[Provided text]
::::::::

It’d been a while since we’ve disgraced ourselves publicly with a banishable offense, so we were probably due.
And so it was that yesterday, sitting across the table at Chick-fil-A from a sweet friend, engaged in a serious discussion, I saw my son standing ramrod straight in the middle of the restaurant. Frozen like a statue halfway between our table and the play area.
He was, maybe, 10 feet away, so I yelled his name and called him over to our table.
me: Hey. What’s going on? Come over here.
me: Buddy, come over here.
His posture was weird and he had this, like, shocked expression on his face.
It wasn’t until a few seconds in that I noticed something on the ground by his foot.
Something big enough to be seen from our table.
Something important enough he didn’t want to venture away from it.
Sand from the park? No, we didn’t play in sand.
A pile of hashbrowns? No, we weren’t eating breakfast.
Chocolate ice cream? No, we didn’t get ice cream.
It was then I realized.
The “something” was poop.
On the ground, in the middle of the Chick-fil-A dining area, 6 inches away from a 60 year old couple enjoying lunch, 10 feet away from me – A. HUMONGOUS. PILE. OF. POOP.

::::::::

[Records from a collection]
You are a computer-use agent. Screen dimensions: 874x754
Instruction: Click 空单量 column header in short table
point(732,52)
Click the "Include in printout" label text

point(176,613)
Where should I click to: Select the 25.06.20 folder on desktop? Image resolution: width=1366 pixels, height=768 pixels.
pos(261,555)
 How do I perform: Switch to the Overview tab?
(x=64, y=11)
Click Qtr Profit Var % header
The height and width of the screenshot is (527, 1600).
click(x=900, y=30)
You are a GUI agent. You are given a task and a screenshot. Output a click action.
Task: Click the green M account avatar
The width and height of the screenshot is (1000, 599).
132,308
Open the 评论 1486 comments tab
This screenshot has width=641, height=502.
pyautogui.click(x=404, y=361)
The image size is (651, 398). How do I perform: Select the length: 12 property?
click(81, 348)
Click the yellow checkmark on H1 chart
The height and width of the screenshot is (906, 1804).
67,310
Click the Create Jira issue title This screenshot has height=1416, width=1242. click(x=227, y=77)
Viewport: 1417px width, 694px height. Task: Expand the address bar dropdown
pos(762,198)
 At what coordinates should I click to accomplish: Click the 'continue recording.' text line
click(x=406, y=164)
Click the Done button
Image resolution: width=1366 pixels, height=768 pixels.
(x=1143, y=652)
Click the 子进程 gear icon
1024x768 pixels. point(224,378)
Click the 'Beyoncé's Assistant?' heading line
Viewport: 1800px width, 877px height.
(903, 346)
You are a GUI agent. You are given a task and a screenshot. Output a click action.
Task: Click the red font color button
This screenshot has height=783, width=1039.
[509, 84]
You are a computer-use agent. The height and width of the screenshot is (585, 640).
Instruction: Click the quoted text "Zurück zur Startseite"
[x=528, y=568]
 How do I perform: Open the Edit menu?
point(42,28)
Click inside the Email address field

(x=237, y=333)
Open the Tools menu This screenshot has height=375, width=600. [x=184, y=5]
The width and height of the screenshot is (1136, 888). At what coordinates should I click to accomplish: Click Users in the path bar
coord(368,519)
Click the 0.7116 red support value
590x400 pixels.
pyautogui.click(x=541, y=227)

::::::::

[Task A]
Name the things the narrator of the Chick-fil-A story guesses the object by the son's foot might be before realizing what it is.
[Task B]
Carry on the Chick-fil-A story from its last line.

[Written response A]
Sand from the park, a pile of hashbrowns, and chocolate ice cream.

[Written response B]
Not, like, a little bit. A lot a bit.
Have you ever made eye contact with complete strangers at a restaurant while grabbing fistfuls of human feces from the ground adjacent to their table?
Ever grabbed a wad of napkins to casually dispose of excrement before the smell affected their appetite?
It’s not an experience I’d recommend.
Like, how do you even close that conversation out? Nobody prepares you for these parenting moments.
I went with, “…aaanyway, sorry again. Enjoy your lunch!”
(It didn’t feel great. Hindsight’s 20/20 I guess.)
After taking care of the obvious offense, I carted my son to the bathroom to get cleaned up.
It was there I encountered yet another conversation I was unprepared for.
How do you make small talk with a lady washing her hands at the same time you are washing behind a naked kid’s kneecaps?
The answer is you don’t, really. You just let it go and pray her eyes can unsee that moment.
(And, to be fair, he wasn’t completely naked. He was wearing a shirt. And one sock.)
After cleaning him up the best I could, I realized I had nothing to put back on him. Not underwear, not a Pull-Up, not pants, not a loincloth. Nada.
The only thing worse than pooping IN THE MIDDLE OF THE DINING AREA would probably be toting my naked kid around, so I did what any reasonable person would do – yelled for my friend.
“THERE HAS BEEN A SITUATION. I NEED BACK UP.”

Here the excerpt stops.